> ACCIÓN REQUERIDA
Prosigue el pasaje citado sobre la envidia en el ámbito laboral a partir de su última oración.
── PASAJE CITADO
Pandemia imparable. El virus de la envidia y sus consecuencias se enseñorean de nuestros lugares de trabajo. Es, de todos, el elemento más perturbador de la paz laboral. Por la envida entro la muerte en el mundo y gracias a ella y a otros elementos colaboradores, nace el tan traído y llevado mobbing. La mano de la envidia prende el incendio del hostigamiento laboral que crece alimentándose de la amoralidad, de la desorganización, del abandono; y acaba arrasando nuestros más apacibles y frondosos bosques laborales.
Muchos son los envidiosos patológicos que rumian en un rincón su inacabable vaciedad interior y así, simplemente, se consumen dolientes de la excelencia ajena. No son estos los más dañinos. Otros, más seductores o con posición más dominante, son los pirómanos, las chispa inicial de los riesgos psicosociales que asolan empresas enteras, organizaciones cojas de moral y largas de disciplina fanática e irresponsabilidad punible.
Para verlo hay que mirar al sitio donde se da, no hay que buscar donde no está.
No se envidia el descapotable con rubia, el yate del jeque o a la novia de George Clooney. No. Estas cosas no se envidian, se ambicionan, se desean, se sueña con ellas. No hacen daño. Gustan y apetecen: atraen. La envidia duele, quema, descubre al envidioso su imagen real. Le pone frente al espejo de su verdad, descubre su pedestal de cartón piedra y el pobre decorado que constituye su vida.
Así si. Así es como es posible entender que el envidioso patológico, el narcisista perverso -que cualquiera puede tener sentado a su lado en la oficina- no se conforma con desear el daño al envidiado: necesita su destrucción. Su presencia y hasta su recuerdo destrozan su prepotente y falsa representación de si mismo. Pero van más allá, el hostigador envidioso que maltrata a un vecino laboral, lo hace con la secreta esperanza de incorporar los valores del otro hacia su persona. Algunos expertos hablan de vampirismo psicológico para describir como este maltrato pretende devorar emocionalmente al envidiado para, emulando a Idi Amin Dada que comía el hígado de sus adversarios, incorporar a sí mismo las cualidades y valores de su enemigo.
────
── DATOS PROPORCIONADOS
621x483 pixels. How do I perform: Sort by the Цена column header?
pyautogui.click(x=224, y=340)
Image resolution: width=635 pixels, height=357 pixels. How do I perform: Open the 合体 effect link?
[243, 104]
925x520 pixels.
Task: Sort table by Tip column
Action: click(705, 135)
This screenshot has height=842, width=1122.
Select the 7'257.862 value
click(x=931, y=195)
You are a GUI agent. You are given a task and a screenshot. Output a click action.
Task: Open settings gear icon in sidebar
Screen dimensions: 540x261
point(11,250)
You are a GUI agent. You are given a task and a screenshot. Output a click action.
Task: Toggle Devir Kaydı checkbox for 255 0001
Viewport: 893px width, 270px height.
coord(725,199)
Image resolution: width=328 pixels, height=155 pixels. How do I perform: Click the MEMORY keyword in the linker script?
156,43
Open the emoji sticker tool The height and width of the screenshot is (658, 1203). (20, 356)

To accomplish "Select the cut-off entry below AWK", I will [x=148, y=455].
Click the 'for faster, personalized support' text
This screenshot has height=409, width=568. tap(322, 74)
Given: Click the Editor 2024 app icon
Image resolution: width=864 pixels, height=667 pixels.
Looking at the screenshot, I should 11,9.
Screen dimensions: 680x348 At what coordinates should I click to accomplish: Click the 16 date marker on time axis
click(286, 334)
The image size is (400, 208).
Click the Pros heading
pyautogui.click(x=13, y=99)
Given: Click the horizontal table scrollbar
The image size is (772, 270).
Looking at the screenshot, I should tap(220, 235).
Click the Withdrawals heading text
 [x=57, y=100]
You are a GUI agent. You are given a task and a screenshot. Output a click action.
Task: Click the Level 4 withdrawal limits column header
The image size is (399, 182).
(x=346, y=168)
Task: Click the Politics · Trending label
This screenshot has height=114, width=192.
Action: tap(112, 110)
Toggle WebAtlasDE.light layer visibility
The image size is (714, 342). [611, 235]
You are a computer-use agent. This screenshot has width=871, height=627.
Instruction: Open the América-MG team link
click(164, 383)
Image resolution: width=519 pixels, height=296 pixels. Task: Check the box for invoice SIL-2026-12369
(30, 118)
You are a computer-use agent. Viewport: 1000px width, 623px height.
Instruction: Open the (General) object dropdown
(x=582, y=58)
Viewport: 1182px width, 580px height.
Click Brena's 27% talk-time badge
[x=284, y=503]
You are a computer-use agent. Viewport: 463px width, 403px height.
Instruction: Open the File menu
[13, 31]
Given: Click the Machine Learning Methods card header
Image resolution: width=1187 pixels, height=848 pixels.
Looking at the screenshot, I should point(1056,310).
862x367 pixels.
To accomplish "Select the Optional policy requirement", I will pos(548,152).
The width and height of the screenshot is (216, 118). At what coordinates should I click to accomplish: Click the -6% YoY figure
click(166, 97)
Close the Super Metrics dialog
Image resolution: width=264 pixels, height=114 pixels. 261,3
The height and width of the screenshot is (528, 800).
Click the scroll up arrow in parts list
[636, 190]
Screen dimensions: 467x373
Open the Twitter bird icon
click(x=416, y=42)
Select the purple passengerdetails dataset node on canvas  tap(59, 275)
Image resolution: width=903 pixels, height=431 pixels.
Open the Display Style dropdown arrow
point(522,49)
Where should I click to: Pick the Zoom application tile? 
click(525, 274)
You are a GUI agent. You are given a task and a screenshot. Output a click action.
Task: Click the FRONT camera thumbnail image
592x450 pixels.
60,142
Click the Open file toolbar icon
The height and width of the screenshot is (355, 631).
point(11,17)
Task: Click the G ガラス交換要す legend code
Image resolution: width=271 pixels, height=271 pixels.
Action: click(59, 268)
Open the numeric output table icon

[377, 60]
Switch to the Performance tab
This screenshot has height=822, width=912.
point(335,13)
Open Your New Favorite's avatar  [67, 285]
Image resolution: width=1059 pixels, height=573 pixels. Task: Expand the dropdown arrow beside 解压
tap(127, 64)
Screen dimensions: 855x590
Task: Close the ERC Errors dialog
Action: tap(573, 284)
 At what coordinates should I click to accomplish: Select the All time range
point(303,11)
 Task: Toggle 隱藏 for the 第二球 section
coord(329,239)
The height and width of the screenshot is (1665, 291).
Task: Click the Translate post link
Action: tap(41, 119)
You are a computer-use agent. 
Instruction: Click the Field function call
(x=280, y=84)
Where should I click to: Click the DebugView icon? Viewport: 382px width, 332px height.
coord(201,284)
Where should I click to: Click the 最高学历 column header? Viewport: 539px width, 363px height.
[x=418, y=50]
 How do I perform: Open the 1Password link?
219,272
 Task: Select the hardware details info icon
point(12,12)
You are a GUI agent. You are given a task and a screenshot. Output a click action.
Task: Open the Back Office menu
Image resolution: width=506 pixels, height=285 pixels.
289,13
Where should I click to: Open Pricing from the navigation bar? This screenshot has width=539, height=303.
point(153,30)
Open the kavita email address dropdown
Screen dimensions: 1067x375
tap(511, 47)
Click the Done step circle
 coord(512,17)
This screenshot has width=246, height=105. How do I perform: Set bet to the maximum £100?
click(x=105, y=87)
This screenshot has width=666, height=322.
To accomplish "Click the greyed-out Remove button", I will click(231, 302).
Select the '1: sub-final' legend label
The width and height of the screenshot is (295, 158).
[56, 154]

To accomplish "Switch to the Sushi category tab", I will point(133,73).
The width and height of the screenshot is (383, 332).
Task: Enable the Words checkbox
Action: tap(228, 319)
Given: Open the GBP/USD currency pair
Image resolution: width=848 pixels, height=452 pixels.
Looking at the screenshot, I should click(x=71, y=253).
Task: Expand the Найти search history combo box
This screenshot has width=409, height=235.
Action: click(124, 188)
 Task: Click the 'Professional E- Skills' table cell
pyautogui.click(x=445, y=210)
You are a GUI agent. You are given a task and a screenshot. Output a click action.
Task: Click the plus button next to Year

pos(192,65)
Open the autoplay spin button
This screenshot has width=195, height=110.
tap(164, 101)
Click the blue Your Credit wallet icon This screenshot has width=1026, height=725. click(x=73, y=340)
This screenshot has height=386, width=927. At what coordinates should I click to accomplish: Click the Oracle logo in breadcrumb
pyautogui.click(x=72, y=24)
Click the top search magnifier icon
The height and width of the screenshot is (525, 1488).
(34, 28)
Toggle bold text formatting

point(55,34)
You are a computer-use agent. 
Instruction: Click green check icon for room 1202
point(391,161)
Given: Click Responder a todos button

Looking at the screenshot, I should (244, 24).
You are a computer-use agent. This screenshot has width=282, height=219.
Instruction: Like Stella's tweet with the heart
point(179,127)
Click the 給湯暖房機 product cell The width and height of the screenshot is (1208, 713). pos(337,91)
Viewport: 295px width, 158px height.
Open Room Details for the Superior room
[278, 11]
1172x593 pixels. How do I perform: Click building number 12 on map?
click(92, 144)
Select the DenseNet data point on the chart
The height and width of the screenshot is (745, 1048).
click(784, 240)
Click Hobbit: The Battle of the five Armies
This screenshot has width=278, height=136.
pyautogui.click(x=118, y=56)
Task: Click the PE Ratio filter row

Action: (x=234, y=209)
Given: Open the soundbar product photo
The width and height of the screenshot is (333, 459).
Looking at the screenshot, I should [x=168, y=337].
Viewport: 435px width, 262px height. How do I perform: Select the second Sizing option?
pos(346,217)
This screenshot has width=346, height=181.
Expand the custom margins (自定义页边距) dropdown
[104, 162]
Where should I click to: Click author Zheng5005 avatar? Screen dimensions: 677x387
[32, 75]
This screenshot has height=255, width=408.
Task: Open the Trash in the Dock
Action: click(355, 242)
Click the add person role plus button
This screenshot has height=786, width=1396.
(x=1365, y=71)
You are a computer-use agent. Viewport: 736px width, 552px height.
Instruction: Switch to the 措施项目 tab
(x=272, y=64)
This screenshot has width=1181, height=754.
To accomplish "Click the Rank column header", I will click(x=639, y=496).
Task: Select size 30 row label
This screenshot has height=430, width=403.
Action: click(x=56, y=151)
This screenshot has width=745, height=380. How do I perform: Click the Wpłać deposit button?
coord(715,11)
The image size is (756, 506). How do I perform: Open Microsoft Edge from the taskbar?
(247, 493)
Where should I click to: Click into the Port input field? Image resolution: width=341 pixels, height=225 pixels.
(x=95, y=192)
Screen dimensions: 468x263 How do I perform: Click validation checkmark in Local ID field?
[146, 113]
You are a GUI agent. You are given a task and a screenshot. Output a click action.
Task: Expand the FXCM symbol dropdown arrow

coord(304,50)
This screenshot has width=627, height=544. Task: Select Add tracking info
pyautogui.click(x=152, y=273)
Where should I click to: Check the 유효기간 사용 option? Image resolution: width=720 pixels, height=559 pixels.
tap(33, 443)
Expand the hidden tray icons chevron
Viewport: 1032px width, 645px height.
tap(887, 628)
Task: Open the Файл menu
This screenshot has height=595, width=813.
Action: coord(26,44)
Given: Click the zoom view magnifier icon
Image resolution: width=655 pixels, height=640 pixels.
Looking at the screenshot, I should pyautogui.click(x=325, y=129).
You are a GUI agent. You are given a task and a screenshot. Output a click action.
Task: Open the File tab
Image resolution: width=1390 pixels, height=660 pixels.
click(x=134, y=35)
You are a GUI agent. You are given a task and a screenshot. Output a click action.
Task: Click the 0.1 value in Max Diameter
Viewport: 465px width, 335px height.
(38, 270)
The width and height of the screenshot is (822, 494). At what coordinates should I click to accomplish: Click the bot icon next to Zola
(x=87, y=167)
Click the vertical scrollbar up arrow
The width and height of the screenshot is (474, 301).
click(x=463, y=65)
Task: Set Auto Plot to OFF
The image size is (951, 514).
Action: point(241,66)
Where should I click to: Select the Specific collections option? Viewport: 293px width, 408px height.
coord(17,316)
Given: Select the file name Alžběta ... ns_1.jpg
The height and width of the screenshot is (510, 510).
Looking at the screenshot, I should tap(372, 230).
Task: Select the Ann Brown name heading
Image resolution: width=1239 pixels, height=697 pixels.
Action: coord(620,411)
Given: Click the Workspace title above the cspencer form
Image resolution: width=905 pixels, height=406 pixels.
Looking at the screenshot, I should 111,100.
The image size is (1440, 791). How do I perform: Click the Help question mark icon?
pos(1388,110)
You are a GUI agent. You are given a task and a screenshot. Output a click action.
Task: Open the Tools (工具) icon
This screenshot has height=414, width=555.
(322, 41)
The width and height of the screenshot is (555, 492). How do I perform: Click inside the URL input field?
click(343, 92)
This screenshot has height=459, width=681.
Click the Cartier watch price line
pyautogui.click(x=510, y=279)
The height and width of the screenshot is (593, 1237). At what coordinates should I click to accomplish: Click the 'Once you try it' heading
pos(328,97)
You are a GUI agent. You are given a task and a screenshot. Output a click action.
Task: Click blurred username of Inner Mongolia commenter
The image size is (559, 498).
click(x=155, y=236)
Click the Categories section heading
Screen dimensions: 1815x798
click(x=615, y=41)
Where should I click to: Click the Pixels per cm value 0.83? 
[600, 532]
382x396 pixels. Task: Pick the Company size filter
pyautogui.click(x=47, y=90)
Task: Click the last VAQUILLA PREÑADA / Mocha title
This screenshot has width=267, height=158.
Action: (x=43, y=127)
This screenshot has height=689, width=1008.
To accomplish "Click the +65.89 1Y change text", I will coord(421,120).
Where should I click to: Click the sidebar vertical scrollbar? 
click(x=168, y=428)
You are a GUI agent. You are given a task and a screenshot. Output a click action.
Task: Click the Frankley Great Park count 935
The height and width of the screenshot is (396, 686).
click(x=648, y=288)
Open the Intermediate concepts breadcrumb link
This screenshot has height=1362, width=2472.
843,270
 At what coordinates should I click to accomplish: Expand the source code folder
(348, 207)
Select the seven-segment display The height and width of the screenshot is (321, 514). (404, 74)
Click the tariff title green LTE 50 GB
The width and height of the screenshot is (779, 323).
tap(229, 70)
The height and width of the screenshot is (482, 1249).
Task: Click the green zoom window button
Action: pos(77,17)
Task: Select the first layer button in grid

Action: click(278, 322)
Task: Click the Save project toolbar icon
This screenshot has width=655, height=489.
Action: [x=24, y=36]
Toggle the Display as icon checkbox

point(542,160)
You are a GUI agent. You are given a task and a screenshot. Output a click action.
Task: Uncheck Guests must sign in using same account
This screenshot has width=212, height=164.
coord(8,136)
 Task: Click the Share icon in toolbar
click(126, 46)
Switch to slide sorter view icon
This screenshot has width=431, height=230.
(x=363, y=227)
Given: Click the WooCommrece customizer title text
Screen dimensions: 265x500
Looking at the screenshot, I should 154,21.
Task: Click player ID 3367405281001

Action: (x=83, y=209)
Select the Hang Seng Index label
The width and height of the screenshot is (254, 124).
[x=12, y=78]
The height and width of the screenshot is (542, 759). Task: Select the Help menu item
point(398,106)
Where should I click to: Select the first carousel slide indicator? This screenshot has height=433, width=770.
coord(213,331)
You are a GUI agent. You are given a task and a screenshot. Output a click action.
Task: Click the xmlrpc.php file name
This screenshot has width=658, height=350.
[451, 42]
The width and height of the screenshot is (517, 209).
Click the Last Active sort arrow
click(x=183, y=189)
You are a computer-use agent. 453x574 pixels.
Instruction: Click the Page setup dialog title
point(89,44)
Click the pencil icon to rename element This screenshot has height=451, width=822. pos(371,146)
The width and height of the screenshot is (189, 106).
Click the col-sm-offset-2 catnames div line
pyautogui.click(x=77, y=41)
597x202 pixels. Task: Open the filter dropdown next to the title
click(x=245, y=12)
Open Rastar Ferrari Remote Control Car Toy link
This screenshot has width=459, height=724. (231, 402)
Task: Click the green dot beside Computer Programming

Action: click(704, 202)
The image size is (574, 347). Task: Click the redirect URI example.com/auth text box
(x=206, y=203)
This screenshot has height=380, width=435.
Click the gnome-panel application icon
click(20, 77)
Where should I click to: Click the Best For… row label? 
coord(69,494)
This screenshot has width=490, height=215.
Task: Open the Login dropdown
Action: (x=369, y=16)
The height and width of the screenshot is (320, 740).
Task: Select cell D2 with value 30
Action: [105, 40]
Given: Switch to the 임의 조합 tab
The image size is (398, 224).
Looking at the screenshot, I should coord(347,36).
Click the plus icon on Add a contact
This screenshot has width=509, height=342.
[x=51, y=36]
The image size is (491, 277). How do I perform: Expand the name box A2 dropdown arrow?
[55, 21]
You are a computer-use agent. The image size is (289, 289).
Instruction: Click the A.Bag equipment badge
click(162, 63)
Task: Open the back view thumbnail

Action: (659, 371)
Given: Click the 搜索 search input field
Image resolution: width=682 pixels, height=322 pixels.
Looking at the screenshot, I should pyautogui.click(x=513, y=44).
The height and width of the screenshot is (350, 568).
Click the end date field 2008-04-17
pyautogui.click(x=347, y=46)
────
> RESULTADO OBTENIDO
Terrorífico escenario el que nos pintan los investigadores en ambientes laborales de principios relajados y funcionalidades desdibujadas como jungla salvaje, selvas donde las fieras acechan y se devoran unas a otras ante la pasividad de la dirección que unas veces tolera, otras fomenta y otras ignora dolosamente que tienen obligaciones que cumplir para sus trabajadores; y que, aunque las leyes en materia de prevención riesgos laborales no se cumplan -que desgraciadamente no es noticia- hay un hecho que no deberían de pasar por alto: pierden dinero. Pierden los mejores trabajadores y pierden prestigio (las que lo hubieran tenido algún día que nos son todas).
Es de esta envidia de la que versan los estudios de hostigamiento laboral, de mobbing cuando llega a serlo. De maldad, de perversión, de corrupción y de fraude; humano, económico y laboral. ¡Ah! Y de malversación… que también la hay.
¿Verdad que la palabra envidia no parecía llevar tanta tragedia en su interior? Pues sí. La lleva y, mientras que la justicia… (ganas dan de hablar de la justicia) o alguien por intervención divina (que la terrena la tenemos algo debilucha) no nos lo resuelva, conviene que no nos llamemos a engaño. Conviene que sepamos que algún envidioso con el que compartamos mundo laboral puede, si le dejan, mandarnos a la baja médica, al paro, o a la tumba si consigue desquiciarnos lo suficiente. O puede, con la quijada de un burro, de un compañero o de un jefe de quijada fácil, matarnos y echarle la culpa al maestro armero; digno representante de un oficio que da mucho juego en estos casos.